サーバントリーダーシップは、ロバート・グリーンリーフ氏が提唱したリーダーシップのスタイルで、「7つの習慣」のスティーブン・コヴィー氏、ピ―タ―・センゲ氏などの組織のトップリーダーが称賛していたリーダーシップの考え方です。
ピ―タ―・ドラッカー氏は、ロバート・グリーンリーフ氏のことを“私が出遭った中で最も賢い人”と称賛していました。
ロバート・グリーンリーフは、リーダーシップを研究している中で、聖書とヘルマンヘッセ著「東方巡礼」から強くインパクトを受け、 “サーバント・リーダー”という言葉を生み出すに至りました。66歳の1970年には「リーダー」というタイトルでエッセイを発表し、米国においてサーバント・リーダーシップが脚光を浴びるようになり、1990年に亡くなるまで執筆活動を続けました。
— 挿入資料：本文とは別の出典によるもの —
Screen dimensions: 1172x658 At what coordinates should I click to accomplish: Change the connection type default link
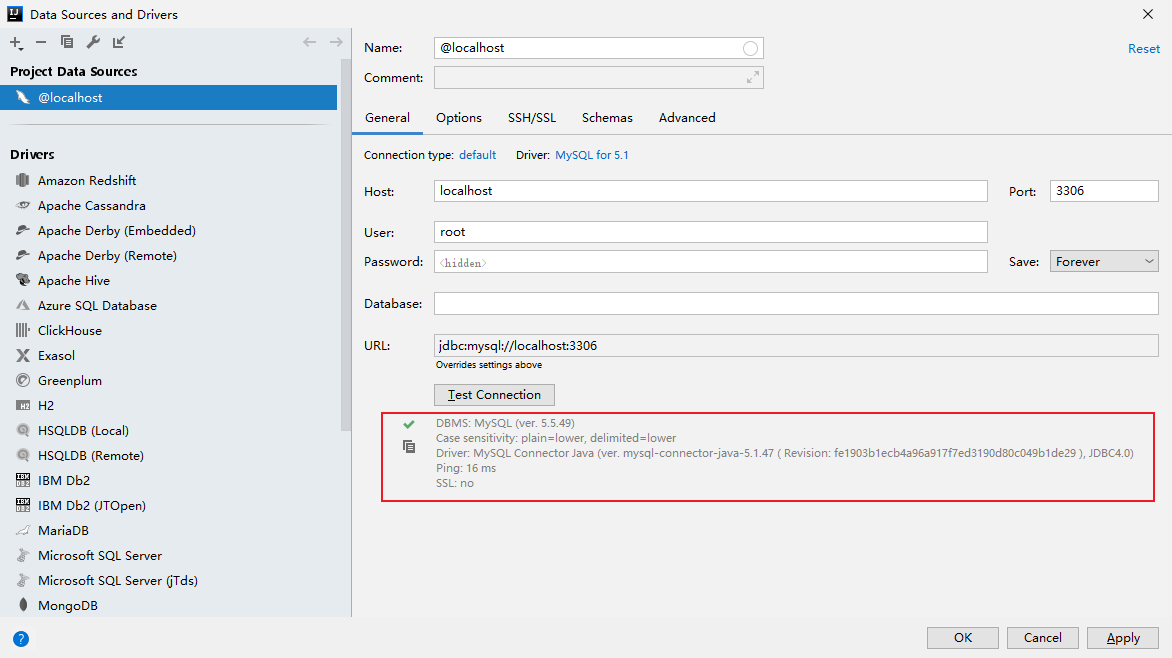478,155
サーバントリーダーシップは、今から50年も前の理論なので、決して新しいものではないのですが、日本でも、この10年、サーバントリーダーシップが企業の中で取り上げられるようになっています。どの時代の流れにもマッチできるリーダーシップ理論なのかもしれません。
本場の米国では、スターバックス、サウスウエスト航空、フェデラルエクスプレス、ウォルマート、TDIなどの大手企業がサーバントリーダーシップを社内で取り入れて実践しています。
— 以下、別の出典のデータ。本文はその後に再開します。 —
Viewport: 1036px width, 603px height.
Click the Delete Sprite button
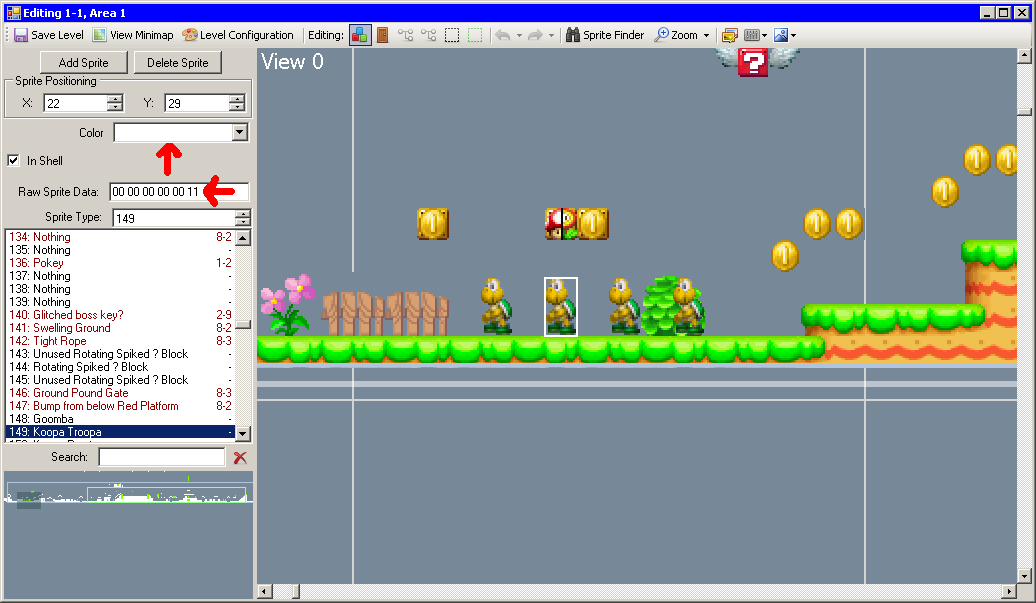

スターバックスでは、「私たちは、パートナー、コーヒー、お客様を中心とし、Valuesを日々体現します。」「お互いに心から認め合い、だれもが居場所と感じられる文化を作ります」という人に尽くすことに最大の価値基準を置いていますが、その根底にはサーバントリーダーシップの思想があります。スターバックスを訪れると、若者の店員さんが生き生きと働いているのを感じることがありますが、背景に、サーバントリーダーシップの考え方が生かされている証しかもしれません。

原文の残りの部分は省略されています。